Yes, you read that right! Are our balances symmetrical or asymmetrical? In our second Gymnastics lesson, children worked in groups and performed both symmetrical and asymmetrical balances. They could explain the meaning of the different terms and the importance of warming up and stretching exercises. They then worked with different partners and performed different balances, persevering and challenging themselves. While experimenting, children used strong body tension to keep their balances stable and worked safely with their partners. Finally, they made gymnastics shapes with their bodies.
Did we say shapes? In art, we are getting inspired by Sonia Delaunay, an artist who experimented with using shapes, bright colours and light to create a sense of movement in her work. This style was a branch of Abstract art called Orphism. In particular, she focused on how colours can look different depending on the other colours that are placed around them. Children found examples of colour illusion fascinating but also difficult to believe! Using the colour wheel in their books, they looked at both complementary and harmonious colours. They then explored how the placement of colours can affect each other.

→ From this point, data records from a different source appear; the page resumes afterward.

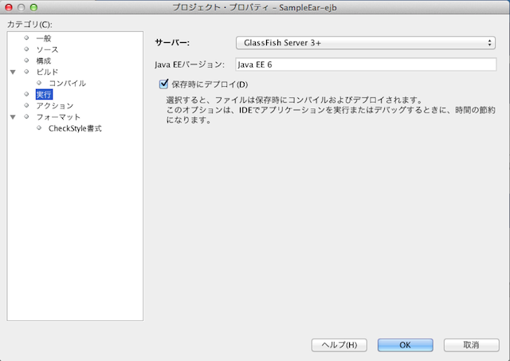Image resolution: width=510 pixels, height=361 pixels.
Task: Select the ソース category
Action: coord(47,49)
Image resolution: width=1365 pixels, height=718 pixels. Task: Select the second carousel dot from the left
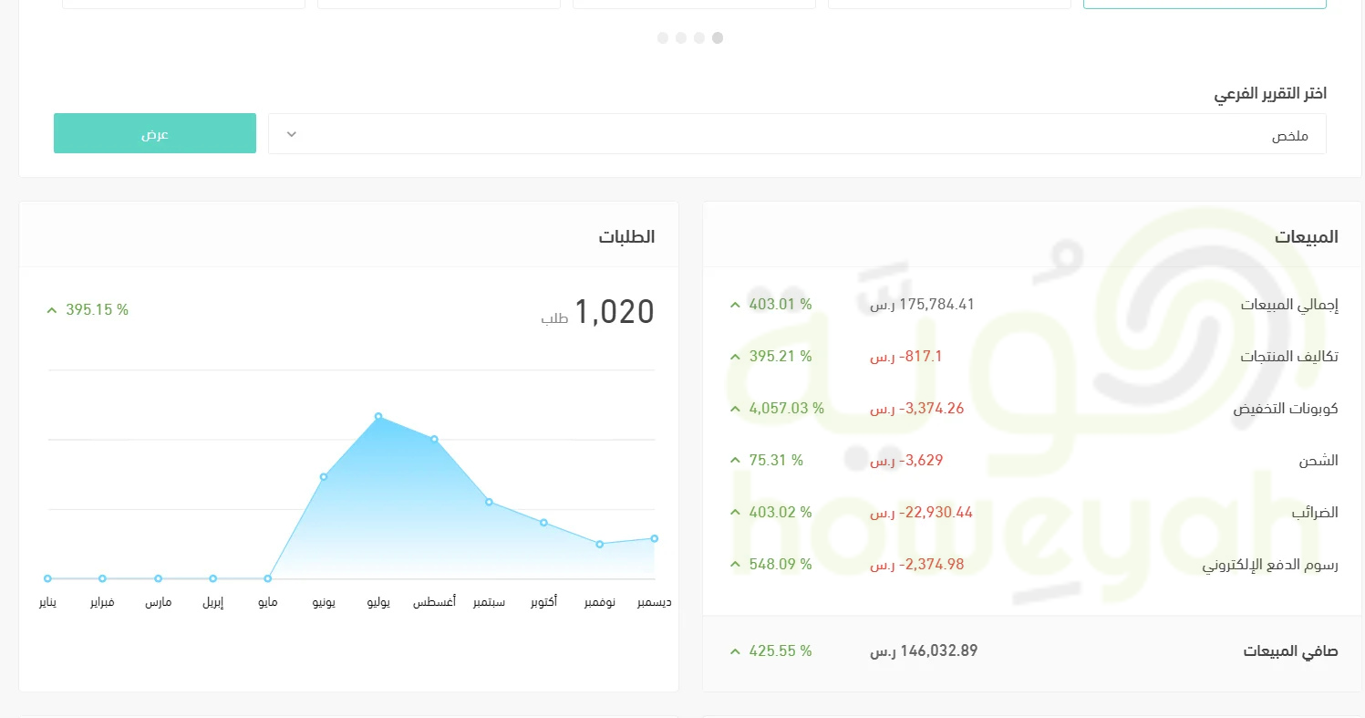681,38
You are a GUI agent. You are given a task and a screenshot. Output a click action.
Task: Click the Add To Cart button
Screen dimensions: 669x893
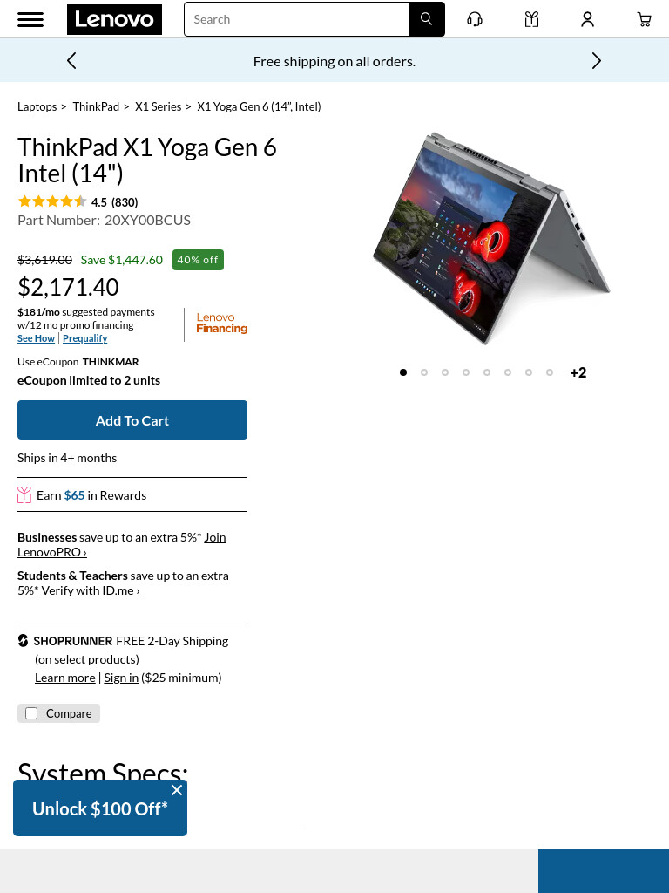point(132,419)
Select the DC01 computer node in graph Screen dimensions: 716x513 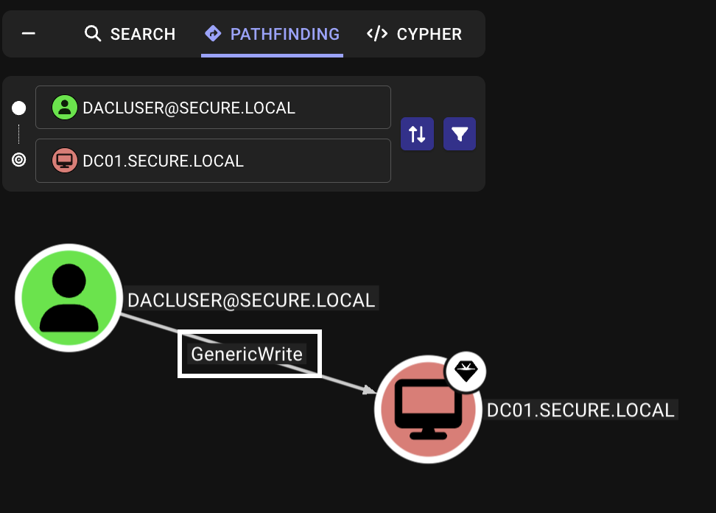click(428, 410)
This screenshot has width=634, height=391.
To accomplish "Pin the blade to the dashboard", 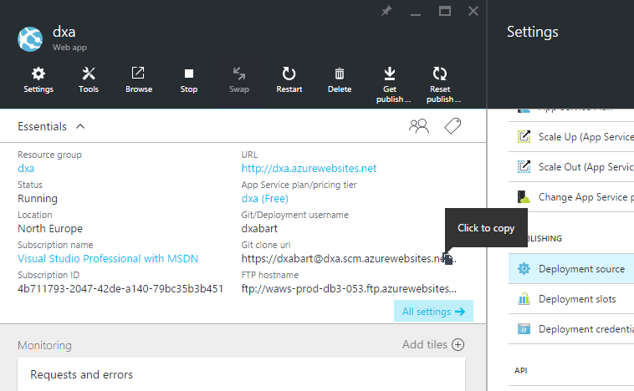I will tap(386, 12).
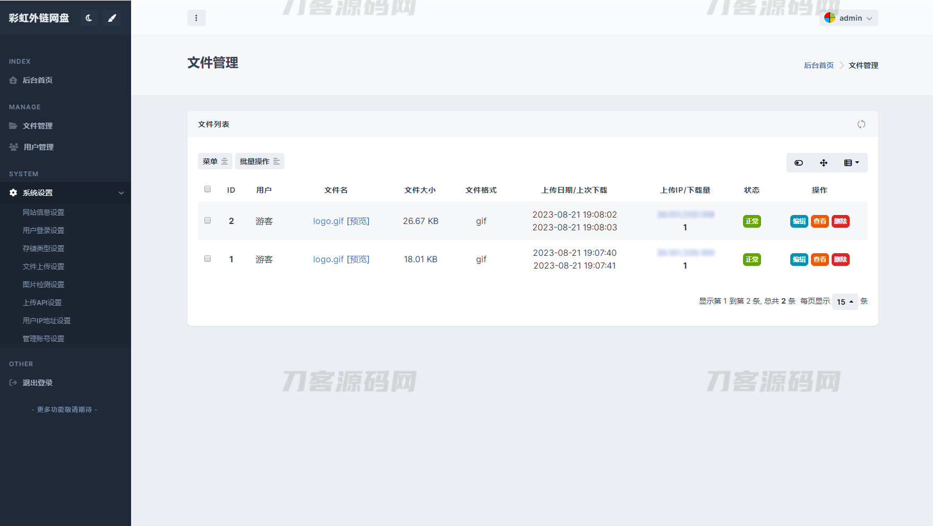This screenshot has width=933, height=526.
Task: Open 用户管理 in the sidebar
Action: (x=38, y=147)

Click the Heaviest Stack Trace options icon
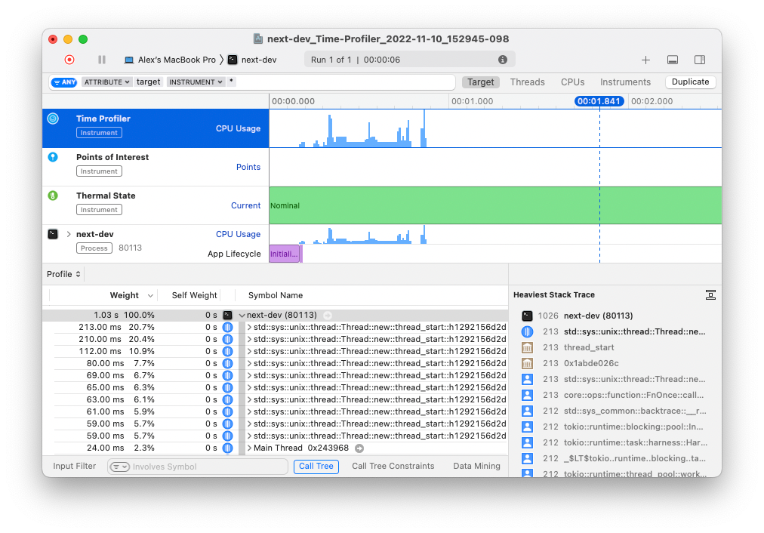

In English, children wrote their own suspense stories, using short sentences and repetition to build suspense as well as long sentences for powerful descriptions of the outside and inside of haunted mansions. Needless to say that they were thrilled because they could choose their own endings. You might want to know (before you read them) that unfortunately some characters didn’t make it, their bodies were never found…
Maple class children are definitely inspired by our class book ‘Treason’. This week, in our reading sessions and in History, they learnt what Henry VIII was like through portraits and written sources. To begin with, they read descriptions of Henry VIII by his contemporaries and compiled a word wall with adjectives, describing his appearance and personality. After that, they wrote impressive speeches, with a hint of humour to engage their audience.
Over the past few weeks, we have had a busy and exciting start to our science topic of materials. We have conducted many investigations to explore a variety of concepts; making a solution, separating mixtures, and reversible and irreversible changes.
Making a Solution:
When we talk about making a solution, we mean mixing a substance (solute) with another substance (solvent) to create a mixture. When we mixed sugar with water, sugar was the solute, and water was the solvent. The sugar dissolved in the water to create a solution. However, when we mixed sand, it didn’t dissolve in water and remained separate.
To separate different materials, we used methods like sieving, filtering, and evaporation. Sieving is like using a strainer to separate bigger particles from smaller ones. Filtering is similar, but it’s great for separating solids from liquids. Evaporation is when we let a liquid (like water) turn into vapour, leaving behind the solid components. When we mixed sand and rice, we used a sieve to separate them. When we mixed sand with water, we used a filter to get rid of the sand. When we dissolved sugar in water, we got the sugar back by letting the water evaporate.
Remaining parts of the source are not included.